/ 7 May 2015

Editorial: Matter of life and death

Constitutional court.
Constitutional court.

We agree wholeheartedly with Judge Hans Fabricius who, in his judgment on the case of assisted suicide brought by Robin Stransham-Ford, said that the overall matter of the right to die with dignity should go to the Constitutional Court for definitive and binding judgment. The case was brought to the high court in Pretoria. Stransham-Ford, who was dying of terminal cancer (and in fact died a “natural” death on the very day judgment was delivered), demanded the right to be able to have a doctor assist in his choice of when and how to end his own life in the face of unbearable and ongoing pain.

The judge knew his judgment would hold only in his present jurisdiction, and would not set a national precedent, though it might be influential on future judgments.

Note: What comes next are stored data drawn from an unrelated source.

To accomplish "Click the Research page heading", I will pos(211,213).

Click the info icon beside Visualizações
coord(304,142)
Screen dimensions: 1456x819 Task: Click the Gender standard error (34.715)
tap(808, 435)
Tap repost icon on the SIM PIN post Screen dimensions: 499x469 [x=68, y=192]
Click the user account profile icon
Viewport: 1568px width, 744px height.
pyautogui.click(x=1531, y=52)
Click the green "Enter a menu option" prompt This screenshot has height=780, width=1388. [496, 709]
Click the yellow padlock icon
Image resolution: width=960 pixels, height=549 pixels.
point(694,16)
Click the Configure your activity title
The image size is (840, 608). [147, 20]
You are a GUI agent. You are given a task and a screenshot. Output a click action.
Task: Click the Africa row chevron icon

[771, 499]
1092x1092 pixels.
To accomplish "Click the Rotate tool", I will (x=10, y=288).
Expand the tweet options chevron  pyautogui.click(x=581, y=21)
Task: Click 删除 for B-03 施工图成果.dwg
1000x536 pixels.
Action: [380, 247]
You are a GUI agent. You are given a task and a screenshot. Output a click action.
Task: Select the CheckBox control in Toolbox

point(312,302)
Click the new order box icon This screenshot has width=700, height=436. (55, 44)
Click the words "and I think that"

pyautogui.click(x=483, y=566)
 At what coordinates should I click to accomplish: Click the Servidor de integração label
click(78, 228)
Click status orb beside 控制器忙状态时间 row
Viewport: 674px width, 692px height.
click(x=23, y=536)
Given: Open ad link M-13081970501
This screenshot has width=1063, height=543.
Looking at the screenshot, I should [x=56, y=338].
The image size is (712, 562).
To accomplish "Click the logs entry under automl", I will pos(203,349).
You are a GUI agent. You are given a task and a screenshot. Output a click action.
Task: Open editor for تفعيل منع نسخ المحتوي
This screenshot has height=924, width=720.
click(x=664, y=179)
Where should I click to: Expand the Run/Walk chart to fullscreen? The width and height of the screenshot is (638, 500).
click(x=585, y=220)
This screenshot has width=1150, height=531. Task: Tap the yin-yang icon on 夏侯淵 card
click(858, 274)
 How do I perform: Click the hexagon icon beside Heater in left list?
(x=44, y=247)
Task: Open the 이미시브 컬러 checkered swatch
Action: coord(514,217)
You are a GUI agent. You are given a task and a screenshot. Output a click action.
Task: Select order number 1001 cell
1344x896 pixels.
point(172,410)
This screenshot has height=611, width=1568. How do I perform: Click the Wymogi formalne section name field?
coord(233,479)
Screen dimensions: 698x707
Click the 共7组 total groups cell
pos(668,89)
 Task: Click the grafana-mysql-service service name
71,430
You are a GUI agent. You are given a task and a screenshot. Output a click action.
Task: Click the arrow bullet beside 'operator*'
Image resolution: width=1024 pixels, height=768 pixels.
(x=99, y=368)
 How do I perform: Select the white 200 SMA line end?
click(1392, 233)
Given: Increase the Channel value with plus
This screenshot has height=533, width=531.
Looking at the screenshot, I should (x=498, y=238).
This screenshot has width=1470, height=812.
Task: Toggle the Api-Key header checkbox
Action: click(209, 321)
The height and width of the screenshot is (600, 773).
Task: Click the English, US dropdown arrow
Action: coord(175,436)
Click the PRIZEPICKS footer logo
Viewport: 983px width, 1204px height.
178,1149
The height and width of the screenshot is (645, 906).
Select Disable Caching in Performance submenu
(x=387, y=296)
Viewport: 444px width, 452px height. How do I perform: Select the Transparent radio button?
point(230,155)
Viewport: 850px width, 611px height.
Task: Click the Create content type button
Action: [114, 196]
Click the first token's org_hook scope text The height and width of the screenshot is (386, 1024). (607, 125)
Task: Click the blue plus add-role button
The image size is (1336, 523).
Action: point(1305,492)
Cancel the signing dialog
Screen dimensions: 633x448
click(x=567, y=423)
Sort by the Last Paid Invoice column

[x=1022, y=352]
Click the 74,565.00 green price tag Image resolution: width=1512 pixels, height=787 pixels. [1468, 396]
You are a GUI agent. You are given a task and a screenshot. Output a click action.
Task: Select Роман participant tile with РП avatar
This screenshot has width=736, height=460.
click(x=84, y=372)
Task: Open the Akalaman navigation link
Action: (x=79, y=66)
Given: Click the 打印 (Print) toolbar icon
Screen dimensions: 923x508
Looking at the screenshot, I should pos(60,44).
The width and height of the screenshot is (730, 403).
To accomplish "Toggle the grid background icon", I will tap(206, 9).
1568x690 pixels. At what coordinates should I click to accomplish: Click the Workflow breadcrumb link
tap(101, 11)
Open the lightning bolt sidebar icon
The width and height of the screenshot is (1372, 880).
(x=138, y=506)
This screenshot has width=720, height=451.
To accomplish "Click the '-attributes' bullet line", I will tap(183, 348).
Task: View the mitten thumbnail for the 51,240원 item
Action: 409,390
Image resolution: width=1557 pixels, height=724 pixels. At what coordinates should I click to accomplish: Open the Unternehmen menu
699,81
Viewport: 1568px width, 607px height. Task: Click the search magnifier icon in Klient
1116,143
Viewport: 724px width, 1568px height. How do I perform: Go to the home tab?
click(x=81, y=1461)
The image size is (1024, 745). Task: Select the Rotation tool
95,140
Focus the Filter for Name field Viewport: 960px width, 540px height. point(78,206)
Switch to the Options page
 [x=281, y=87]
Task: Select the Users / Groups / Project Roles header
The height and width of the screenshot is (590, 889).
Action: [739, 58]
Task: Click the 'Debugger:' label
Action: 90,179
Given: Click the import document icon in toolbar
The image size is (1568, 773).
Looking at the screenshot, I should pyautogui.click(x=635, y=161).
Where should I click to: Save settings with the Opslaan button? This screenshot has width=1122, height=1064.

Each new plea for doctor-assisted suicide has to be evaluated anew, and there could be inconsistency in the application of the law. Do we really have to go through all that trauma, afresh, each time someone wants to die with dignity?

Another reason the Constitutional Court must rule on the matter is the opposition to doctor-assisted dying from both the minister of health and the National Prosecuting Authority. The latter’s chief worry is that this judgment causes confusion about how to apply the law that, as it stands, makes it illegal for doctors to help patients to die. If they do, they face both a criminal charge from the NPA and an ethics charge from the Health Professions Council.

The objection from the health minister is that it is up to God, not a doctor or even the terminal patient, to decide when that person shall die. This view is both easier to deal with and harder to combat – easier because an argument based on God’s will is intellectually simple to refute (South Africa is not a theocracy but a constitutional democracy) and harder because faith-based views are almost impossible to undo. A Constitutional Court judgment on the matter would clear that up.

The issue is about a person’s democratic rights, not about whether God has a problem with mere humans usurping his prerogative to decide who dies when. It’s about the patient: a citizen guaranteed human dignity in our Bill of Rights. It’s not about extending the right of doctors or even family members to decide when a terminal patient should die. It’s about the individual who is dying being able to decide on their own wellbeing, which includes whether to endure more pointless, degrading pain and suffering, or to claim that right to dignity even in death.